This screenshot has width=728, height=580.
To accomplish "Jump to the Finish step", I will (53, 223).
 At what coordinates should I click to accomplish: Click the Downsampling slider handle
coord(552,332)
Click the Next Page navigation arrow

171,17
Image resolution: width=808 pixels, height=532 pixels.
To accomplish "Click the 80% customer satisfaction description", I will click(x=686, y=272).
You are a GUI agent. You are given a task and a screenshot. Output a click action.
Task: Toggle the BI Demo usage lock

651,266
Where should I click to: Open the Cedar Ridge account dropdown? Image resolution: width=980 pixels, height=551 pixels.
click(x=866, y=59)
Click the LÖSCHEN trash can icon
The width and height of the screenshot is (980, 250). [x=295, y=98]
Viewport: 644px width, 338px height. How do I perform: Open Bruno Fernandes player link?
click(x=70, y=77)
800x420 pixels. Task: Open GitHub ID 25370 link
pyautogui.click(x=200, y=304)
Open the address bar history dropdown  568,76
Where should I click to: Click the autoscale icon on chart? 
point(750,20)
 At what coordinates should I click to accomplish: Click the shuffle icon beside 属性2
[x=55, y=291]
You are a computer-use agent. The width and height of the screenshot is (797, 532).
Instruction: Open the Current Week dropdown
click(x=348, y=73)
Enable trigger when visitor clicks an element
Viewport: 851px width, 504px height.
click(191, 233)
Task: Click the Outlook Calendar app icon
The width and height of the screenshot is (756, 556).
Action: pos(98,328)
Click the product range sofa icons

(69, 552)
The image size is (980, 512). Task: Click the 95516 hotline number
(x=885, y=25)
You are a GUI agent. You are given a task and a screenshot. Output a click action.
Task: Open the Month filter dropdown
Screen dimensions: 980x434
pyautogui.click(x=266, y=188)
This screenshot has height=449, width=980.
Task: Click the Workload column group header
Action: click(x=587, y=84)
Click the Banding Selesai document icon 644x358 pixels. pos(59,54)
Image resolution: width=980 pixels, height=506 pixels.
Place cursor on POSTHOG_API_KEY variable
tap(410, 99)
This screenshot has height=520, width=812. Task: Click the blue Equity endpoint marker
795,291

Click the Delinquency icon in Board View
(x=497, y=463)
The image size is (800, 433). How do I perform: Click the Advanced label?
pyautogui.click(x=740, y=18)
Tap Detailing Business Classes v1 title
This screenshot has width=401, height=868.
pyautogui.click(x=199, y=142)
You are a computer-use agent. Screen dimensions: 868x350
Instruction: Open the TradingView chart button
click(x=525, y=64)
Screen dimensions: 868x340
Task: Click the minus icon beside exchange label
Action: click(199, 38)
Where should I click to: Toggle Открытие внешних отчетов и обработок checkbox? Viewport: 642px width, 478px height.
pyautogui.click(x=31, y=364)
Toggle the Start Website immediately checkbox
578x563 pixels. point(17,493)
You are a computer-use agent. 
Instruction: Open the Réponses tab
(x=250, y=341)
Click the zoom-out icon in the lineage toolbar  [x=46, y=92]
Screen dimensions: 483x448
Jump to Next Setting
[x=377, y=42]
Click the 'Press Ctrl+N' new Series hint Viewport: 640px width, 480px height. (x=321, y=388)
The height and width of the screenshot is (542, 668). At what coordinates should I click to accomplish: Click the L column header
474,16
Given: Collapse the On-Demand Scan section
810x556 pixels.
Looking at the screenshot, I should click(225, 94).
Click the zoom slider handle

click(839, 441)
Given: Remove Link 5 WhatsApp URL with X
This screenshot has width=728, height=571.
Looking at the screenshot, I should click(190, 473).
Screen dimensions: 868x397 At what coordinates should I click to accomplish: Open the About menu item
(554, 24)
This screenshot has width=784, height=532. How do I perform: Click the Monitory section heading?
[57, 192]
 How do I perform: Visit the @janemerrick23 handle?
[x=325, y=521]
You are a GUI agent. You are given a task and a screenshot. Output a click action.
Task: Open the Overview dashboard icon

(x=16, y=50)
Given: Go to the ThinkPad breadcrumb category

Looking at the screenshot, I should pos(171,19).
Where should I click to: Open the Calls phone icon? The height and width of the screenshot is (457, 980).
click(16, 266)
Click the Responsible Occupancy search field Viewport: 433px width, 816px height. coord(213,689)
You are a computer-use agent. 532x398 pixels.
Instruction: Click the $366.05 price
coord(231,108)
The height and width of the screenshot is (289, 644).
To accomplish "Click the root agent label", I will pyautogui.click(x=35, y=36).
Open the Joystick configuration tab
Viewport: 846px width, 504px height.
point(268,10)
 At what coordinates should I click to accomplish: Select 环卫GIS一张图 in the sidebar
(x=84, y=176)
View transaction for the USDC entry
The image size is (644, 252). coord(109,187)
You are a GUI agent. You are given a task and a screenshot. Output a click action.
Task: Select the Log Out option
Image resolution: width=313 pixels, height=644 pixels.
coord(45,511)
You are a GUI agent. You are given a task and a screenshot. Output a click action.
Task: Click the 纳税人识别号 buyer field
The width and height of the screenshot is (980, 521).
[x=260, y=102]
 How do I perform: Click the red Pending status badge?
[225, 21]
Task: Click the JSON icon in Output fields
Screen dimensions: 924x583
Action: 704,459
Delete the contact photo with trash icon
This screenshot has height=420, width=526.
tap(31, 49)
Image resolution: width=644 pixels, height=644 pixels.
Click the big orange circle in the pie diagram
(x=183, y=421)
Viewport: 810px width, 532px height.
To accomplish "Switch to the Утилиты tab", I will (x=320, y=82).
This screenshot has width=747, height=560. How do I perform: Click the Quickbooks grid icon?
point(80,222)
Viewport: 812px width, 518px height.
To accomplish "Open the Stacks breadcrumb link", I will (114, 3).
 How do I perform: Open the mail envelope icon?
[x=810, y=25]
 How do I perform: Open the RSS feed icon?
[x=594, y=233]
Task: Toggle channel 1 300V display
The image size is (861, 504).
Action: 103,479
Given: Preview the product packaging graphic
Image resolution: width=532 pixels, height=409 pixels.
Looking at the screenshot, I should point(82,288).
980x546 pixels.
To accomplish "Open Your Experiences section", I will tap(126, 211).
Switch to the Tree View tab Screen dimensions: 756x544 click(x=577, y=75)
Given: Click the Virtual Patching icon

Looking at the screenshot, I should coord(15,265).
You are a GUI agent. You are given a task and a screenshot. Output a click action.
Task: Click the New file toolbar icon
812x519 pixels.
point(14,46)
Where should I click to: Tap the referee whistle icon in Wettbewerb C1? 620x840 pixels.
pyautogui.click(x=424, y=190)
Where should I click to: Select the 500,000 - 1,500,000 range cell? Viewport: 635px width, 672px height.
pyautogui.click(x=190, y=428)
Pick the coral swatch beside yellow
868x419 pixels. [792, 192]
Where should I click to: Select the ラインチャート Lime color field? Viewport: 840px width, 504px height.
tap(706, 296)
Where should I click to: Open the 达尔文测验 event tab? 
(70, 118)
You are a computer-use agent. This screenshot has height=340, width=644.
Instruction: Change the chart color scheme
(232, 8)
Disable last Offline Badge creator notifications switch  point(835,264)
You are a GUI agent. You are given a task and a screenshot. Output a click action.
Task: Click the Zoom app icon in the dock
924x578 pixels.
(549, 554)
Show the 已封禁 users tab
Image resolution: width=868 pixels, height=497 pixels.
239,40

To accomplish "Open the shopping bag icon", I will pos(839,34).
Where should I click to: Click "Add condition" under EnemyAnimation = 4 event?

::::

## [Instructions for the task]
Would you output the entire listing exactly as written?

## [Exercise result]
This screenshot has width=728, height=580.
To accomplish "Jump to the Finish step", I will (53, 223).
 At what coordinates should I click to accomplish: Click the Downsampling slider handle
coord(552,332)
Click the Next Page navigation arrow

171,17
Image resolution: width=808 pixels, height=532 pixels.
To accomplish "Click the 80% customer satisfaction description", I will click(x=686, y=272).
You are a GUI agent. You are given a task and a screenshot. Output a click action.
Task: Toggle the BI Demo usage lock

651,266
Where should I click to: Open the Cedar Ridge account dropdown? Image resolution: width=980 pixels, height=551 pixels.
click(x=866, y=59)
Click the LÖSCHEN trash can icon
The width and height of the screenshot is (980, 250). [x=295, y=98]
Viewport: 644px width, 338px height. How do I perform: Open Bruno Fernandes player link?
click(x=70, y=77)
800x420 pixels. Task: Open GitHub ID 25370 link
pyautogui.click(x=200, y=304)
Open the address bar history dropdown  568,76
Where should I click to: Click the autoscale icon on chart? 
point(750,20)
 At what coordinates should I click to accomplish: Click the shuffle icon beside 属性2
[x=55, y=291]
You are a computer-use agent. The width and height of the screenshot is (797, 532).
Instruction: Open the Current Week dropdown
click(x=348, y=73)
Enable trigger when visitor clicks an element
Viewport: 851px width, 504px height.
click(191, 233)
Task: Click the Outlook Calendar app icon
The width and height of the screenshot is (756, 556).
Action: pos(98,328)
Click the product range sofa icons

(69, 552)
The image size is (980, 512). Task: Click the 95516 hotline number
(x=885, y=25)
You are a GUI agent. You are given a task and a screenshot. Output a click action.
Task: Open the Month filter dropdown
Screen dimensions: 980x434
pyautogui.click(x=266, y=188)
This screenshot has height=449, width=980.
Task: Click the Workload column group header
Action: click(x=587, y=84)
Click the Banding Selesai document icon 644x358 pixels. pos(59,54)
Image resolution: width=980 pixels, height=506 pixels.
Place cursor on POSTHOG_API_KEY variable
tap(410, 99)
This screenshot has height=520, width=812. Task: Click the blue Equity endpoint marker
795,291

Click the Delinquency icon in Board View
(x=497, y=463)
The image size is (800, 433). How do I perform: Click the Advanced label?
pyautogui.click(x=740, y=18)
Tap Detailing Business Classes v1 title
This screenshot has width=401, height=868.
pyautogui.click(x=199, y=142)
You are a computer-use agent. Screen dimensions: 868x350
Instruction: Open the TradingView chart button
click(x=525, y=64)
Screen dimensions: 868x340
Task: Click the minus icon beside exchange label
Action: click(199, 38)
Where should I click to: Toggle Открытие внешних отчетов и обработок checkbox? Viewport: 642px width, 478px height.
pyautogui.click(x=31, y=364)
Toggle the Start Website immediately checkbox
578x563 pixels. point(17,493)
You are a computer-use agent. 
Instruction: Open the Réponses tab
(x=250, y=341)
Click the zoom-out icon in the lineage toolbar  [x=46, y=92]
Screen dimensions: 483x448
Jump to Next Setting
[x=377, y=42]
Click the 'Press Ctrl+N' new Series hint Viewport: 640px width, 480px height. (x=321, y=388)
The height and width of the screenshot is (542, 668). At what coordinates should I click to accomplish: Click the L column header
474,16
Given: Collapse the On-Demand Scan section
810x556 pixels.
Looking at the screenshot, I should click(225, 94).
Click the zoom slider handle

click(839, 441)
Given: Remove Link 5 WhatsApp URL with X
This screenshot has width=728, height=571.
Looking at the screenshot, I should click(190, 473).
Screen dimensions: 868x397 At what coordinates should I click to accomplish: Open the About menu item
(554, 24)
This screenshot has width=784, height=532. How do I perform: Click the Monitory section heading?
[57, 192]
 How do I perform: Visit the @janemerrick23 handle?
[x=325, y=521]
You are a GUI agent. You are given a task and a screenshot. Output a click action.
Task: Open the Overview dashboard icon

(x=16, y=50)
Given: Go to the ThinkPad breadcrumb category

Looking at the screenshot, I should pos(171,19).
Where should I click to: Open the Calls phone icon? The height and width of the screenshot is (457, 980).
click(16, 266)
Click the Responsible Occupancy search field Viewport: 433px width, 816px height. coord(213,689)
You are a computer-use agent. 532x398 pixels.
Instruction: Click the $366.05 price
coord(231,108)
The height and width of the screenshot is (289, 644).
To accomplish "Click the root agent label", I will pyautogui.click(x=35, y=36).
Open the Joystick configuration tab
Viewport: 846px width, 504px height.
point(268,10)
 At what coordinates should I click to accomplish: Select 环卫GIS一张图 in the sidebar
(x=84, y=176)
View transaction for the USDC entry
The image size is (644, 252). coord(109,187)
You are a GUI agent. You are given a task and a screenshot. Output a click action.
Task: Select the Log Out option
Image resolution: width=313 pixels, height=644 pixels.
coord(45,511)
You are a GUI agent. You are given a task and a screenshot. Output a click action.
Task: Click the 纳税人识别号 buyer field
The width and height of the screenshot is (980, 521).
[x=260, y=102]
 How do I perform: Click the red Pending status badge?
[225, 21]
Task: Click the JSON icon in Output fields
Screen dimensions: 924x583
Action: 704,459
Delete the contact photo with trash icon
This screenshot has height=420, width=526.
tap(31, 49)
Image resolution: width=644 pixels, height=644 pixels.
Click the big orange circle in the pie diagram
(x=183, y=421)
Viewport: 810px width, 532px height.
To accomplish "Switch to the Утилиты tab", I will (x=320, y=82).
This screenshot has width=747, height=560. How do I perform: Click the Quickbooks grid icon?
point(80,222)
Viewport: 812px width, 518px height.
To accomplish "Open the Stacks breadcrumb link", I will (114, 3).
 How do I perform: Open the mail envelope icon?
[x=810, y=25]
 How do I perform: Open the RSS feed icon?
[x=594, y=233]
Task: Toggle channel 1 300V display
The image size is (861, 504).
Action: 103,479
Given: Preview the product packaging graphic
Image resolution: width=532 pixels, height=409 pixels.
Looking at the screenshot, I should point(82,288).
980x546 pixels.
To accomplish "Open Your Experiences section", I will tap(126, 211).
Switch to the Tree View tab Screen dimensions: 756x544 click(x=577, y=75)
Given: Click the Virtual Patching icon

Looking at the screenshot, I should coord(15,265).
You are a GUI agent. You are given a task and a screenshot. Output a click action.
Task: Click the New file toolbar icon
812x519 pixels.
point(14,46)
Where should I click to: Tap the referee whistle icon in Wettbewerb C1? 620x840 pixels.
pyautogui.click(x=424, y=190)
Where should I click to: Select the 500,000 - 1,500,000 range cell? Viewport: 635px width, 672px height.
pyautogui.click(x=190, y=428)
Pick the coral swatch beside yellow
868x419 pixels. [792, 192]
Where should I click to: Select the ラインチャート Lime color field? Viewport: 840px width, 504px height.
tap(706, 296)
Where should I click to: Open the 达尔文测验 event tab? 
(70, 118)
You are a computer-use agent. This screenshot has height=340, width=644.
Instruction: Change the chart color scheme
(232, 8)
Disable last Offline Badge creator notifications switch  point(835,264)
You are a GUI agent. You are given a task and a screenshot. Output a click action.
Task: Click the Zoom app icon in the dock
924x578 pixels.
(549, 554)
Show the 已封禁 users tab
Image resolution: width=868 pixels, height=497 pixels.
239,40

To accomplish "Open the shopping bag icon", I will pos(839,34).
Where should I click to: Click "Add condition" under EnemyAnimation = 4 event?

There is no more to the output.